Byrne has written a fascinating account of key actors in Algerian politics and their counterparts abroad and in so doing has produced an excellent account of international history with a double focus on diplomacy and revolutionary nation building. It could have been an even more refined analysis if more attention had been placed on a critical reading of gender and race. The role of women in the Algerian revolution is only mentioned in passing (pp. 46, 279) and the reader is left to wonder what effect the almost total exclusion of women as actors in (Algerian) political discourse regarding the Third World, Non-Aligned and Afro-Asian movements had and reversely what role differing conceptions of masculinity played in diplomacy at conferences, in closed-door meetings between high-ranking government officials, and on the ground. Similarly, when politics of race feature (e.g. pp. 172, 200, 213) the author takes for granted the historic actors’ categories from the global South. Critically analyzing the various racialized discourses of Algeria’s role in Africa and China’s role in the Afro-Asian movement in the historic context of decolonization might have led to new insights about race and the Cold War.
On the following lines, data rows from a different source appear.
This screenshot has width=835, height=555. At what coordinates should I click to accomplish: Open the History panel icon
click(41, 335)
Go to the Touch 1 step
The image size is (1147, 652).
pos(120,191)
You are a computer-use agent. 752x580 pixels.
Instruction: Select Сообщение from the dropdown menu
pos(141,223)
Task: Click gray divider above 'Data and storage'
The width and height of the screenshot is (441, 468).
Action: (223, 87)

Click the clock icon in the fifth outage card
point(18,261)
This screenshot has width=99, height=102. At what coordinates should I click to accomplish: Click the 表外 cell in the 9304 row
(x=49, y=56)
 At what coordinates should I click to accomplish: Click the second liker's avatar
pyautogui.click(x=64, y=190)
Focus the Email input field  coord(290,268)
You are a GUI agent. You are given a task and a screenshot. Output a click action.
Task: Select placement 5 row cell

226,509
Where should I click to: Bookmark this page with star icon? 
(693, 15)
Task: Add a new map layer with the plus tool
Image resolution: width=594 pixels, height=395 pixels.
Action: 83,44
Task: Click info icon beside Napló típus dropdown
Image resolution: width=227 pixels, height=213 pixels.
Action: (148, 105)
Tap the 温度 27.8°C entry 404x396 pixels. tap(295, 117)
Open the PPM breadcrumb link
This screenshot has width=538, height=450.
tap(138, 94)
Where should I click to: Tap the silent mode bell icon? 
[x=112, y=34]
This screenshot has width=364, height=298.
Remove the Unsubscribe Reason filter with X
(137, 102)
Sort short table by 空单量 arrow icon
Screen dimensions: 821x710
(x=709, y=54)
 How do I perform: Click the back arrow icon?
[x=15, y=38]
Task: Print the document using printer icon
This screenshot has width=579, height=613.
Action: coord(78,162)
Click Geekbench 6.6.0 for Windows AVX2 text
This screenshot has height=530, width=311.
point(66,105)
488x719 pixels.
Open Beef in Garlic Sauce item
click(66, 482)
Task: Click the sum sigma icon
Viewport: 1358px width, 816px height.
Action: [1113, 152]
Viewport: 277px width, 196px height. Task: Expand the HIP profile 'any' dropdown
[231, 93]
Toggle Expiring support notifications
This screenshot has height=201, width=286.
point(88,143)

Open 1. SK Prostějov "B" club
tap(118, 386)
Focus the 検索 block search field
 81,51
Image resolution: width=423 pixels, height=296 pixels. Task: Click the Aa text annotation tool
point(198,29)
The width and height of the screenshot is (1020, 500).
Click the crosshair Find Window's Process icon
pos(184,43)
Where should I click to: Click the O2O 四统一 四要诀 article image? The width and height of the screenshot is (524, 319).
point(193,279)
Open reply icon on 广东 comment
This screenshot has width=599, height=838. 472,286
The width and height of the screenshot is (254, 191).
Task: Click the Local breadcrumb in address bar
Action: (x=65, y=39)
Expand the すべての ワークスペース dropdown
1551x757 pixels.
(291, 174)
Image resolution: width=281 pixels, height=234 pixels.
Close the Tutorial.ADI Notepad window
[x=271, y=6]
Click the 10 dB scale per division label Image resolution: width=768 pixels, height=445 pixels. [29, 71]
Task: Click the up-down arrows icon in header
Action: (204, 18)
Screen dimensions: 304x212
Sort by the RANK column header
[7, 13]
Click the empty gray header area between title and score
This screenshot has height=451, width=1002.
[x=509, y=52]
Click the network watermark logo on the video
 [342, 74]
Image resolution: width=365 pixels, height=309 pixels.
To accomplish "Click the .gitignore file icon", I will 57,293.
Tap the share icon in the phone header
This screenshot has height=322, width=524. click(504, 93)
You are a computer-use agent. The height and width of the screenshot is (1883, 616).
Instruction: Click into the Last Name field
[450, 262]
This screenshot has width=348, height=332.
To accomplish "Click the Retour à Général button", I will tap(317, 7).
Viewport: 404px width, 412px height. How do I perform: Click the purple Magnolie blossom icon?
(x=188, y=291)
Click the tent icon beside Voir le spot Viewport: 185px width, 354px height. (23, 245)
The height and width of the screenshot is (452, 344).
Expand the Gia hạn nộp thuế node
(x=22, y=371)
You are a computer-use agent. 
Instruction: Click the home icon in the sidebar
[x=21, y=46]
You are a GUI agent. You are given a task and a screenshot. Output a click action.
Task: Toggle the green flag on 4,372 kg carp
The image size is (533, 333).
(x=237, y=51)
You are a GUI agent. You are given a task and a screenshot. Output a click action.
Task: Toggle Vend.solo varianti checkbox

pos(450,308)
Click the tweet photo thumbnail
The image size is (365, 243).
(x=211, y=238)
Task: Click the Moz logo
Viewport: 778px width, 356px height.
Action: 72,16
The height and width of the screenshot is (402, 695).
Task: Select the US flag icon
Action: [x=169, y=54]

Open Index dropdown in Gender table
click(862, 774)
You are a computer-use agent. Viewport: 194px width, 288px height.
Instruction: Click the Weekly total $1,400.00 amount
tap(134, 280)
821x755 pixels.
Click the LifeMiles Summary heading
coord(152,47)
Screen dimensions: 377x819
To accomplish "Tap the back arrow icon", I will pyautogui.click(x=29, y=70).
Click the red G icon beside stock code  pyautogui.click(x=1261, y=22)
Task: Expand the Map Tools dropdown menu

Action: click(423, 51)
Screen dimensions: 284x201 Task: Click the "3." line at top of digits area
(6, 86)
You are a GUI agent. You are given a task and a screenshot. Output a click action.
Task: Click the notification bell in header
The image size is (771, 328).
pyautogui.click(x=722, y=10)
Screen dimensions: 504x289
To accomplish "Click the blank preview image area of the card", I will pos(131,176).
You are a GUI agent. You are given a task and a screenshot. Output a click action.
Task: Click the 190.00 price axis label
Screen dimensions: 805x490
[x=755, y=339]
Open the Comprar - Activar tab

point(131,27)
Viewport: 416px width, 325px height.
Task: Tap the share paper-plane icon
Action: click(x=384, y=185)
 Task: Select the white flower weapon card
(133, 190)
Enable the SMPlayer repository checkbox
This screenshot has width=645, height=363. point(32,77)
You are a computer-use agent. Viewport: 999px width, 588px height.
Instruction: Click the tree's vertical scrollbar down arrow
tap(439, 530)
This work is of special interest to scholars of African history and the Maghreb region as well as to scholars interested in Third Worldism and the Cold War politics of the non-aligned movement. Byrne’s style of writing is engaging but presumes background knowledge, especially in the first two chapters on Algerian history, which is why graduate students will benefit more from this read than undergraduate students. This book with its emphasis on how the Third World looked and was envisioned from Algiers (and the respective places of exile of FNL politicians during the war for independence) can be read fruitfully side by side with Christoph Kalter’s excellent examination of the role the Third World played as concept (as opposed to an analytical category of sphere of reality) for France’s New Left during the 1960s .
All in all, Byrne is to be applauded for an excellent book that provides food for thought on how the Third Worldist legacies of the 1960s and 1970s continue to shape the twenty first-century. After all, “the postcolonial world is our world” (p. 13).
 Christoph Kalter, The Discovery of the Third World: Decolonization and the Rise of the New Left in France, c. 1950-1976, Cambridge 2016.